What truly matters here? As others have pointed out, what we call that curving staircase doesn’t matter in end of the world terms. But it DOES matter in the real world, in that whatever term is used is used to communicate an idea to the person paying for the end product.
So let’s just assume for the moment that we come to consensus here and say “It’s a spiral staircase if the inner post supporting the stairs is vertical and straight, otherwise it’s a helical staircase.” What have we accomplished?
Confusion - that’s what we’ve accomplished. The paying customer takes one look, says it’s a “circular” staircase, why are you calling it something else? And if we don’t answer that question perfectly, the customer gets the impression that we think we’re better than them. If we answer poorly, going into background information (like recounting this topic) - especially in a pompous manner - we’ve now alienated the customer. And if we’ve done this sort of thing regarding other details, the customer may become so sick of us that we get fired!

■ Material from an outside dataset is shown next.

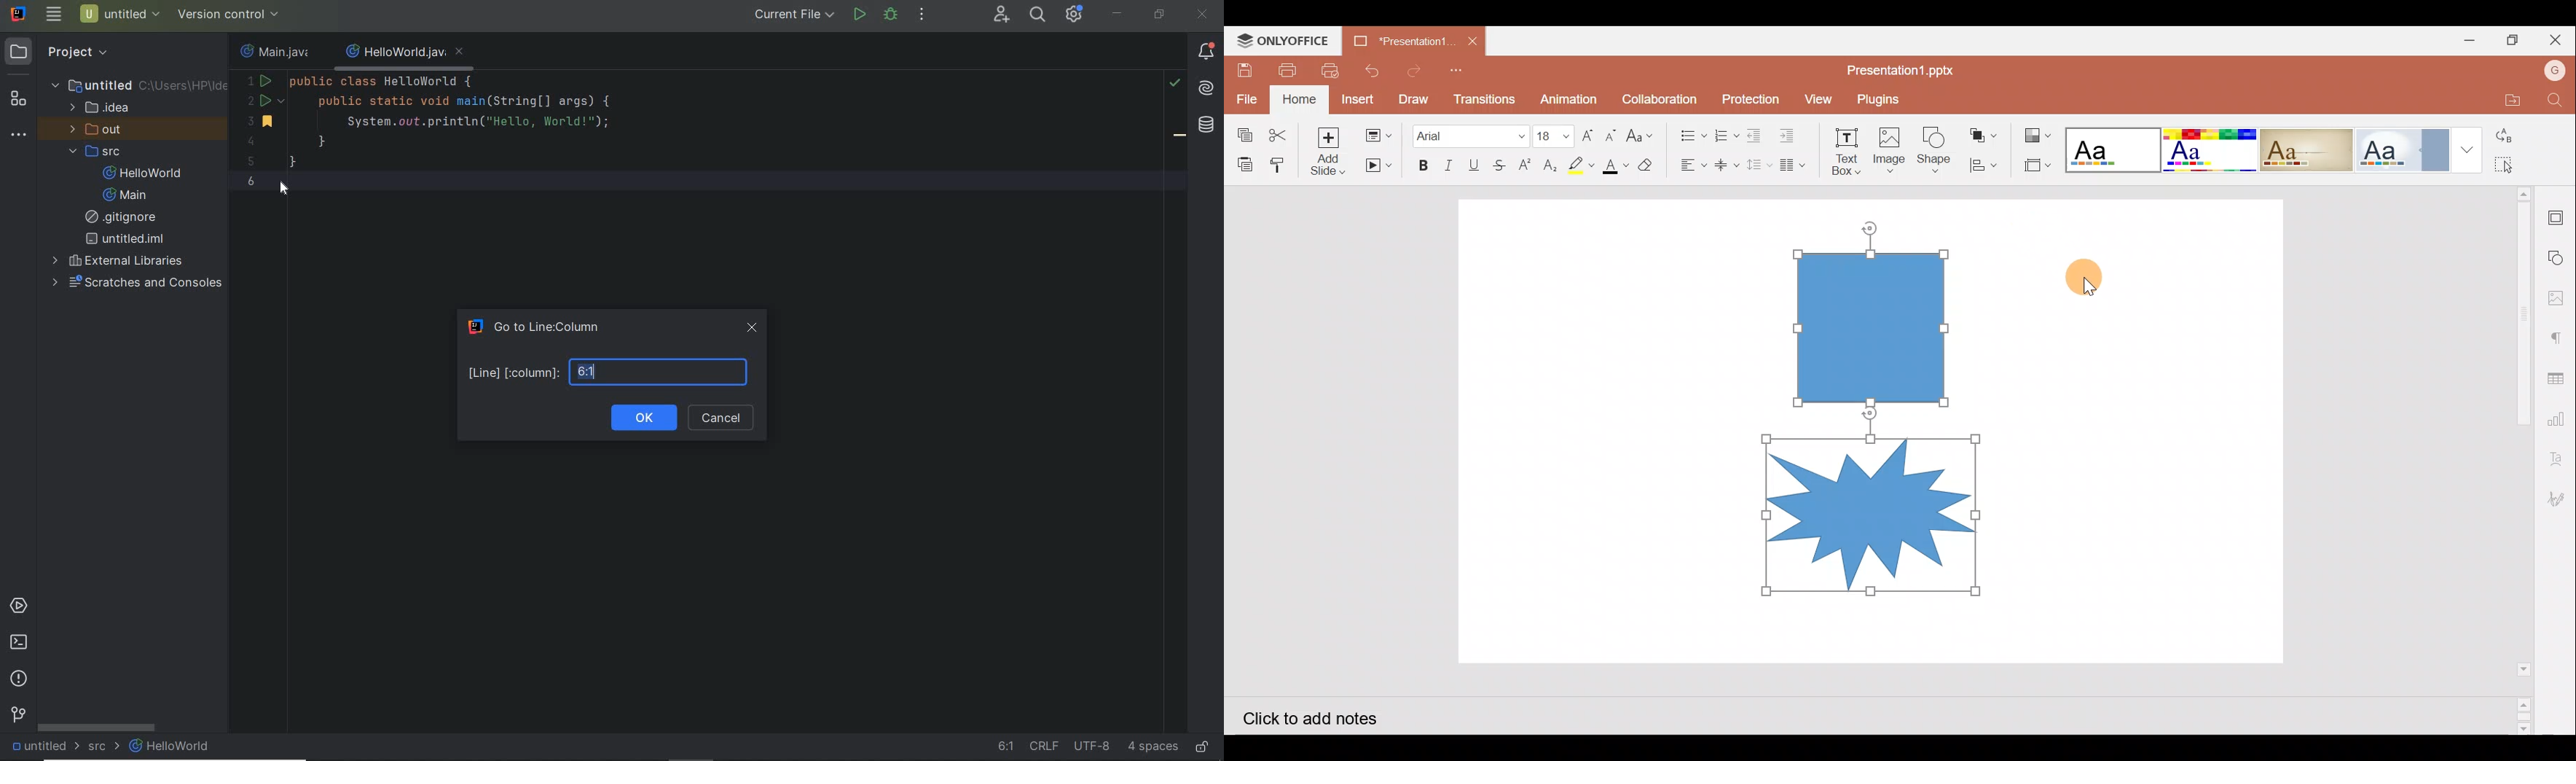 The image size is (2576, 784). Describe the element at coordinates (98, 727) in the screenshot. I see `scrollbar` at that location.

In the last week, since this topic was first broached, I’ve actually talked about it with a few friends with varying backgrounds. With the exception of a professional mathematician (who was fascinated with the nuances), the universal reaction was: “They’re all circular staircases - some more fancy than others.”
So in the real world, I’m going to limit my terminology to “Circular” and, if the inner radius is sufficiently large, I might start saying “Curving” instead of “Circular”.